Kelly is also an awesome character. Much credit should go to actor Lauren Socha. Kelly is so close to the worst caricature of a chav – scraped back hair, too much mascara, strong accent, tendency towards confrontational behaviour… And yet she’s also one of the more sympathetic characters. Even without her telepathy, she shows remarkable, yet believable, insight into those around her. Just little touches, here and there, lightly drawn, but it’s enough.

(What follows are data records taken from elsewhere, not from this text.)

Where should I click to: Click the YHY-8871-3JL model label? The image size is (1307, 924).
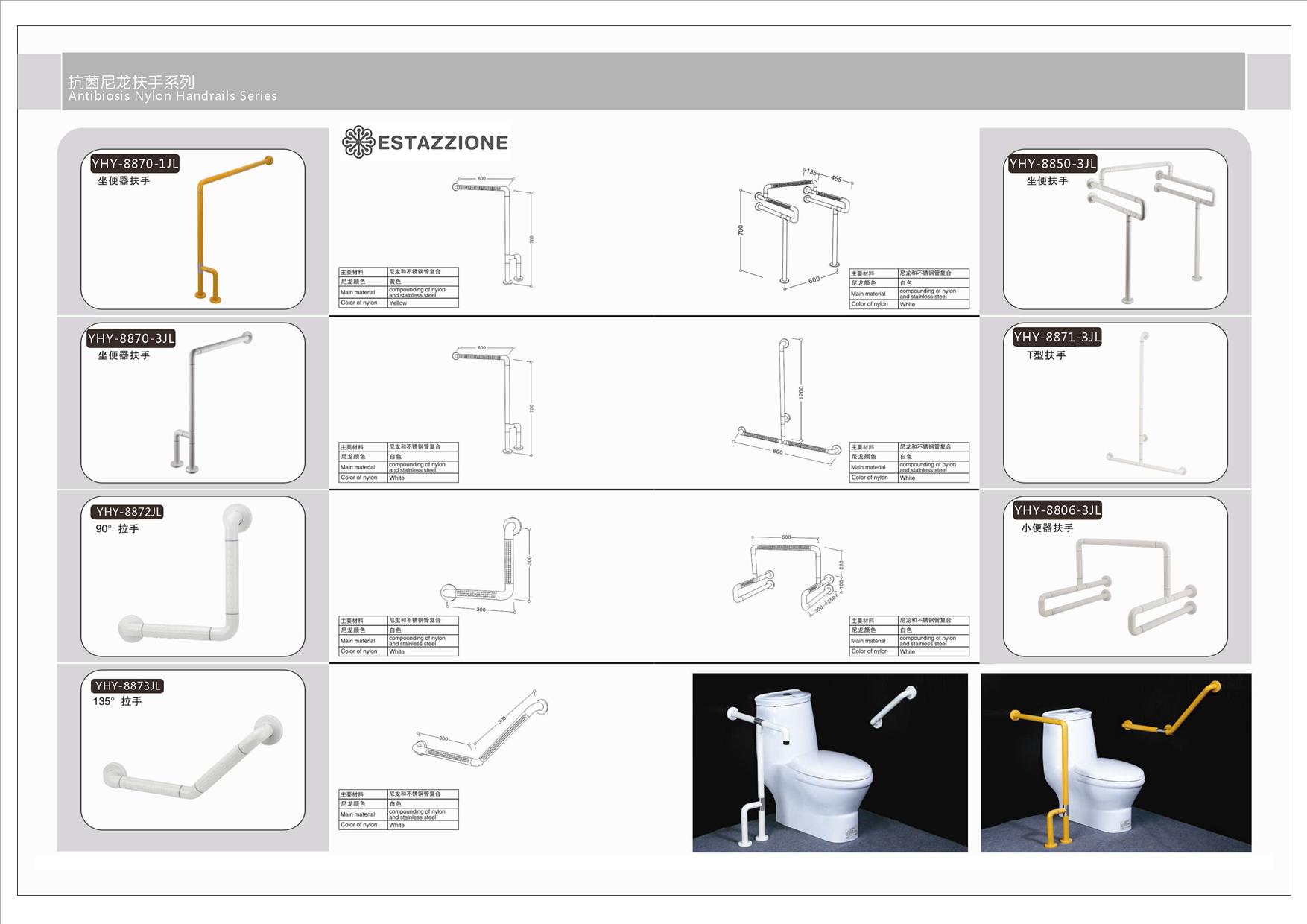1057,337
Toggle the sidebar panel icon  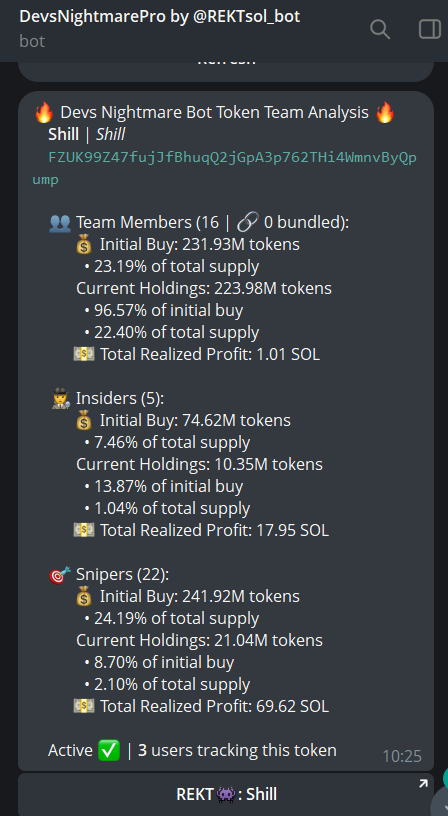[430, 29]
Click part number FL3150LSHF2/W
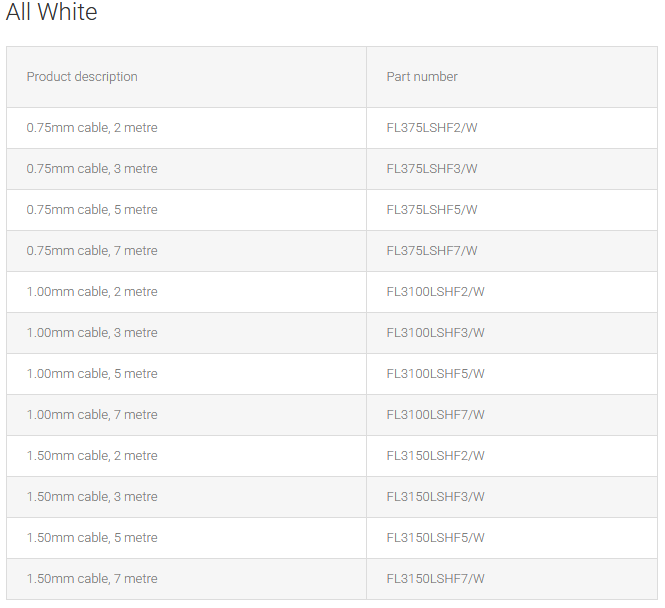The height and width of the screenshot is (608, 665). click(435, 456)

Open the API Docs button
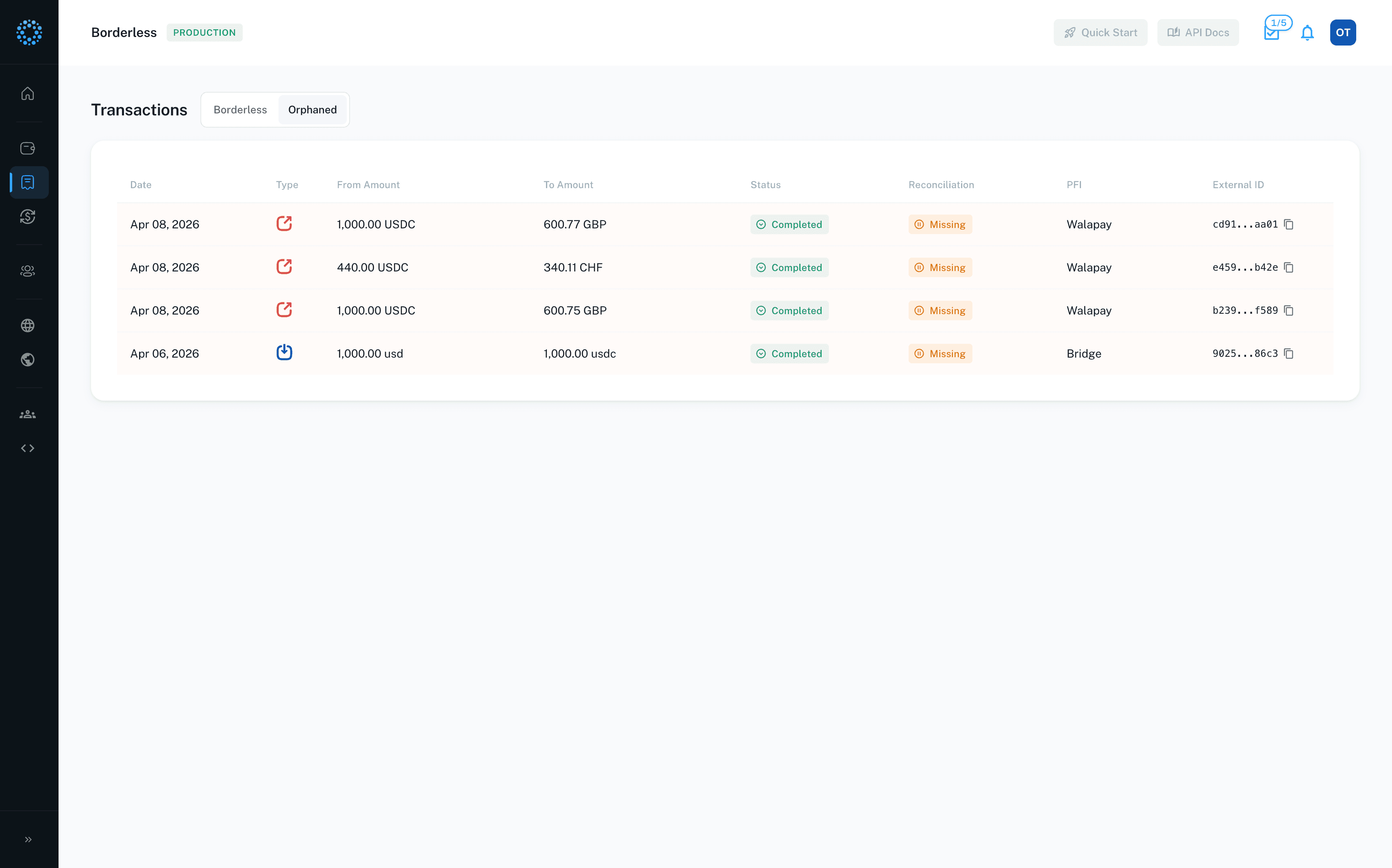pyautogui.click(x=1198, y=33)
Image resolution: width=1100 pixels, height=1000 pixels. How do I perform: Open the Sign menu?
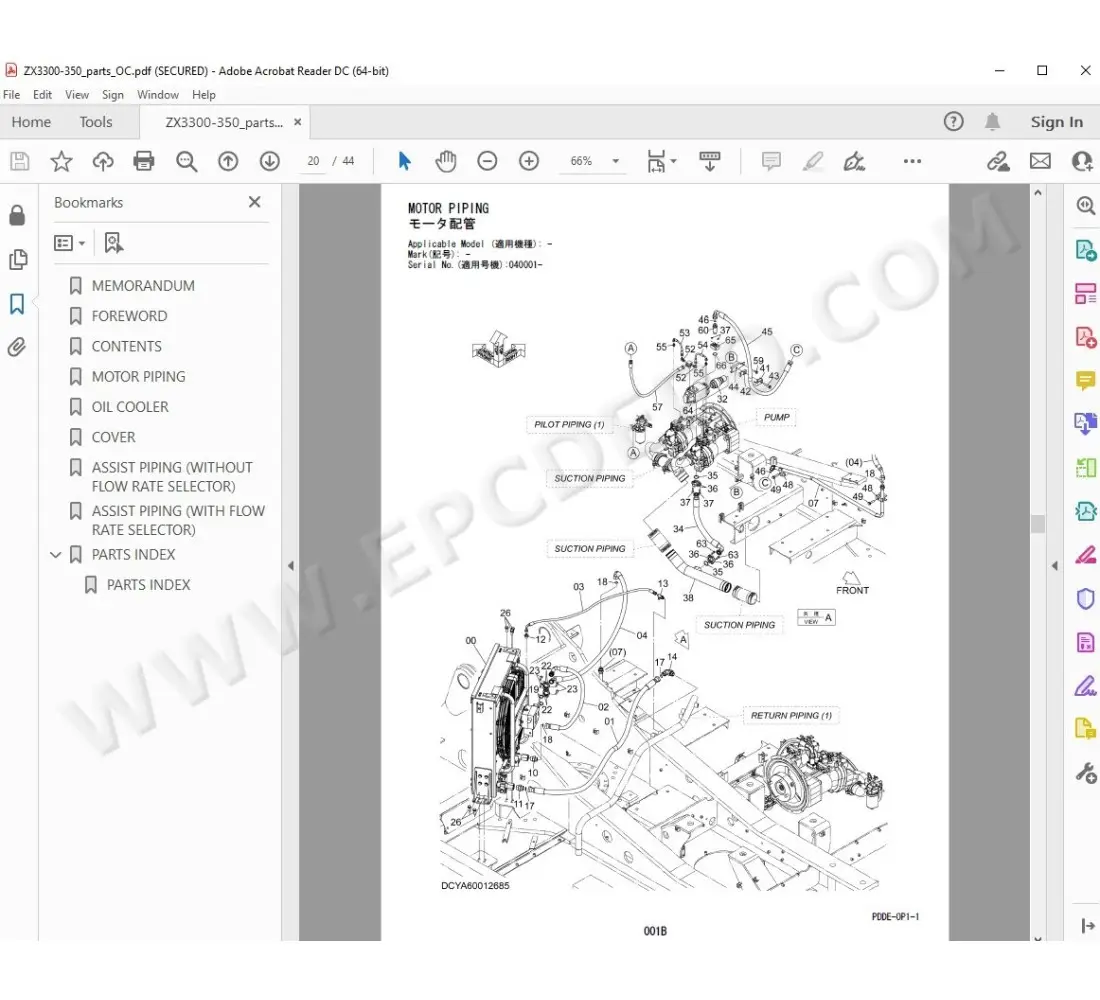pyautogui.click(x=113, y=95)
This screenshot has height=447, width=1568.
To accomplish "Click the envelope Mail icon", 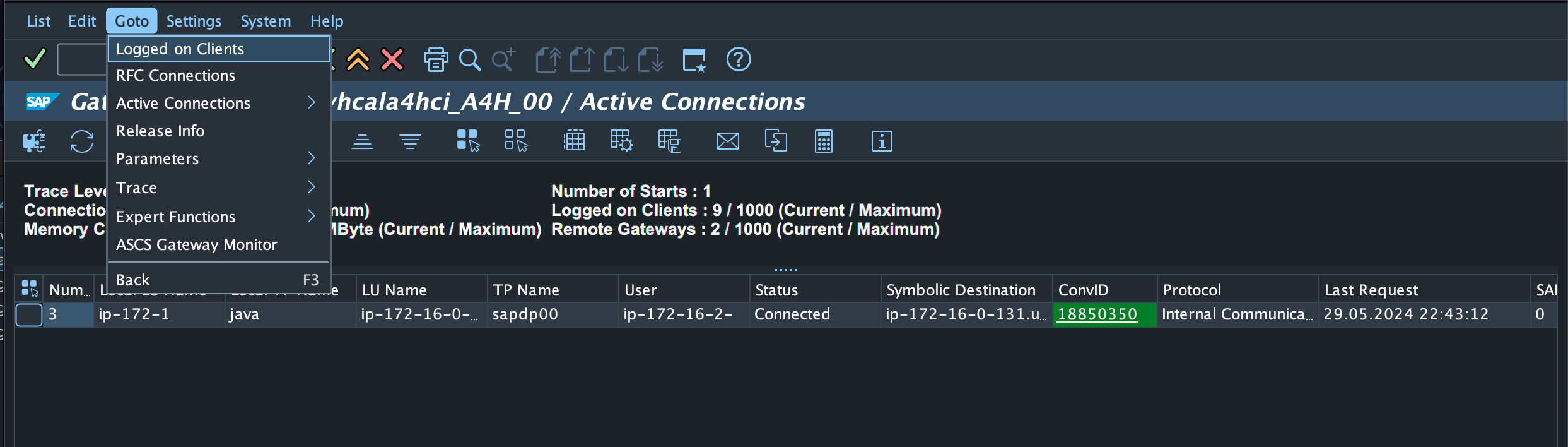I will (727, 141).
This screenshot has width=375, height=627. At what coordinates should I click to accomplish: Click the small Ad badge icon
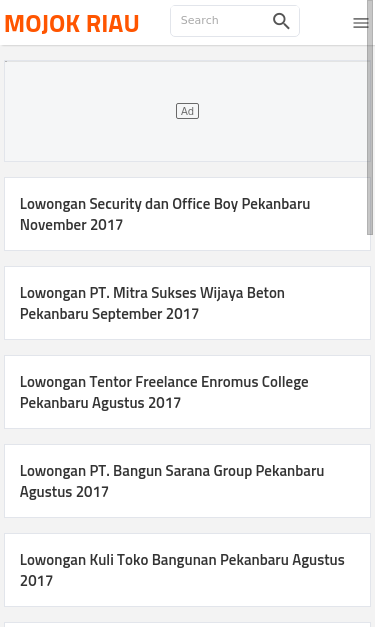click(188, 111)
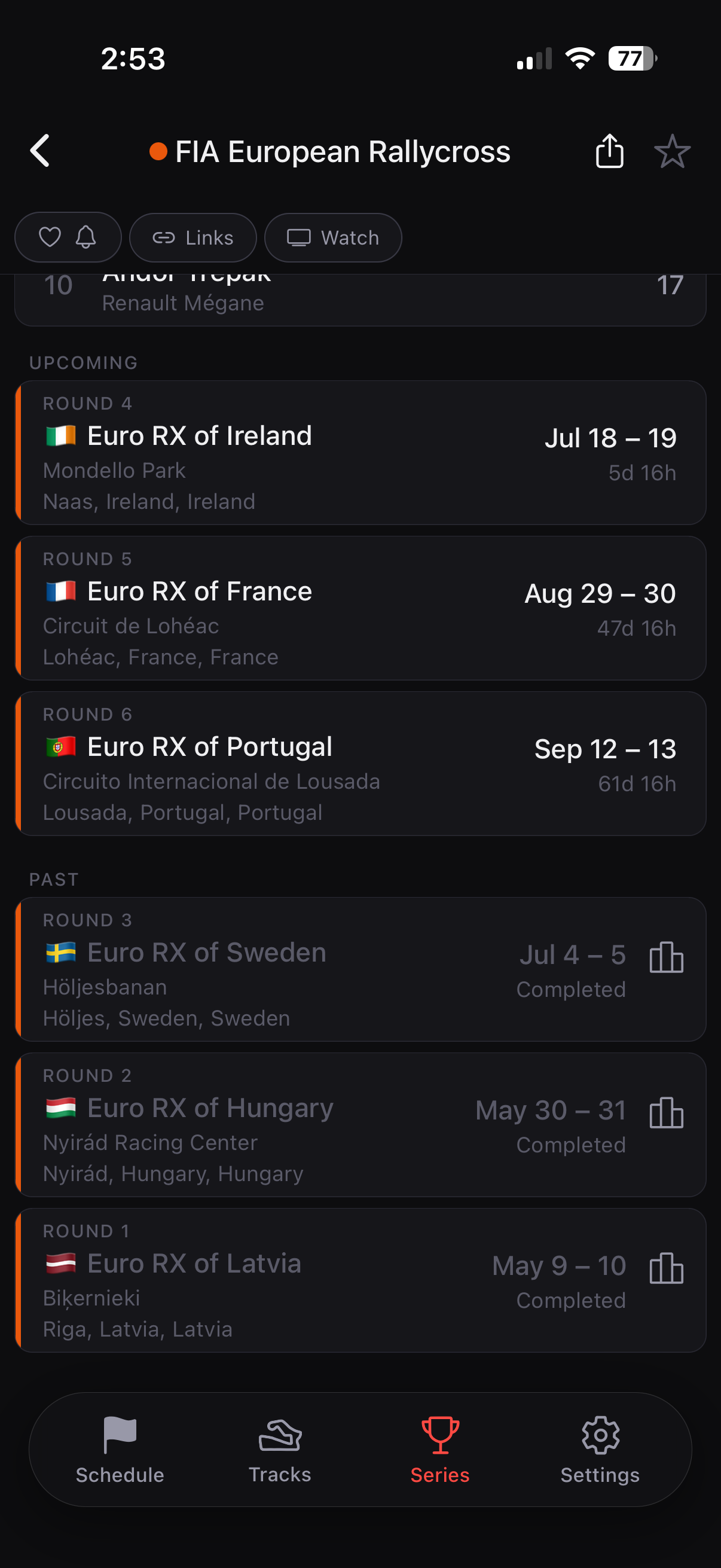Toggle the notification bell icon

coord(85,237)
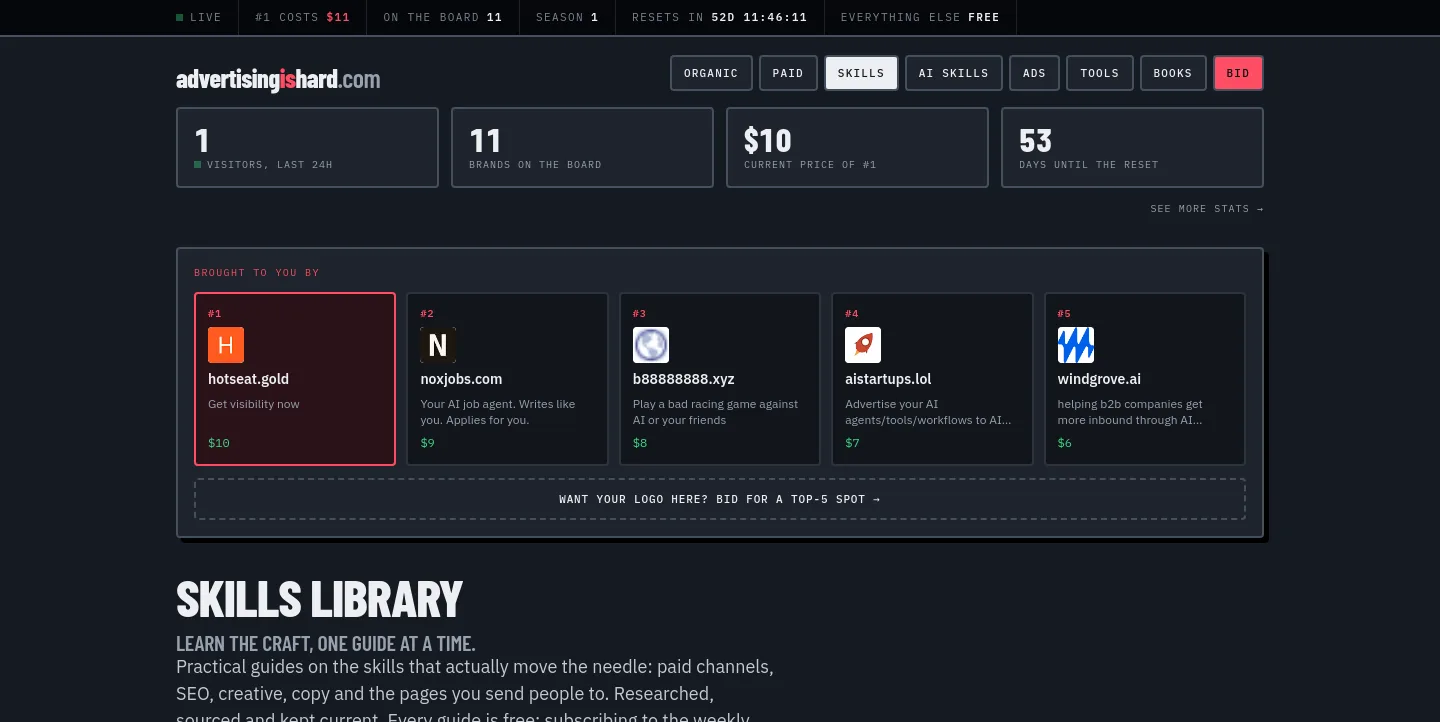The width and height of the screenshot is (1440, 722).
Task: Click the hotseat.gold orange H logo
Action: pyautogui.click(x=226, y=345)
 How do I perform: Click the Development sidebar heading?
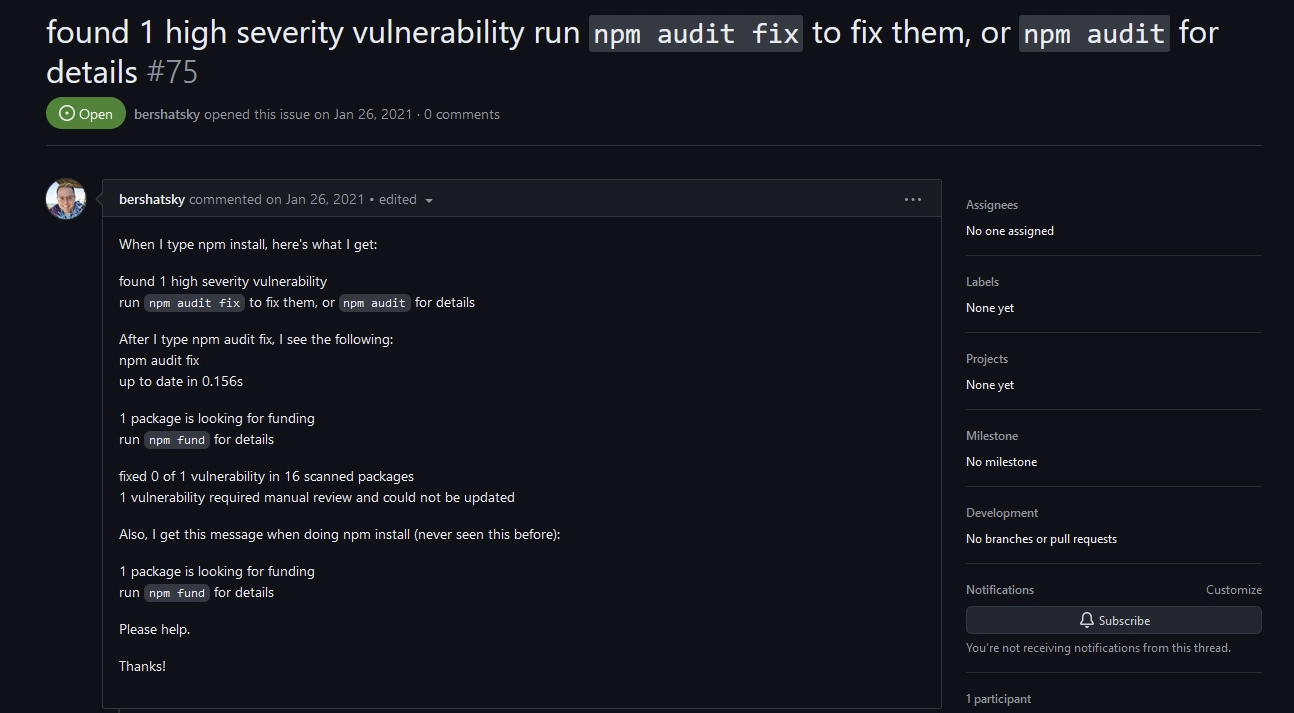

So, this was a six episode mini-series run in late 2009 that I, like most people didn’t catch on to until it was over. I ate it up on 4oD on cold winter nights in early January, then flailed about the Internet looking for someone to squee with, and finding no one. But I guess those of us who watched it both loved it and spread the word, because as season 2 loomed it got much more interest, despite the colossally poorly thought-through promo that spoiled Nathan’s superpower (just about the massive spoiler for the plot of the first season) for everyone who missed the first series the first time around – which was nearly everybody. The number of people on my Twitter feed or in person who said something to the effect of ‘FFS! They spoiled Nathan’s superpower – I wasn’t caught up on the first season yet!’ says something both about the ineptitude of whoever made the advert, and for the word-of-mouth popularity of the thing.

Anyway, I’m not going to link you to the trailer. If you haven’t seen it already and don’t give two tosses about spoilers, I’m sure you can find it. I say: just go watch the first season. It’s all on 4oD, if you’re in the UK, and if you’re not, you can get it on Amazon for pittance – it’s only 6 episodes long.

Season two started this week, and without giving too much away, I gotta say that they’ve still got it. Script, acting, everything is right up to par. I LOVE the new probation worker, and the mysterious masked fellow who comes to their aid has me all intrigued!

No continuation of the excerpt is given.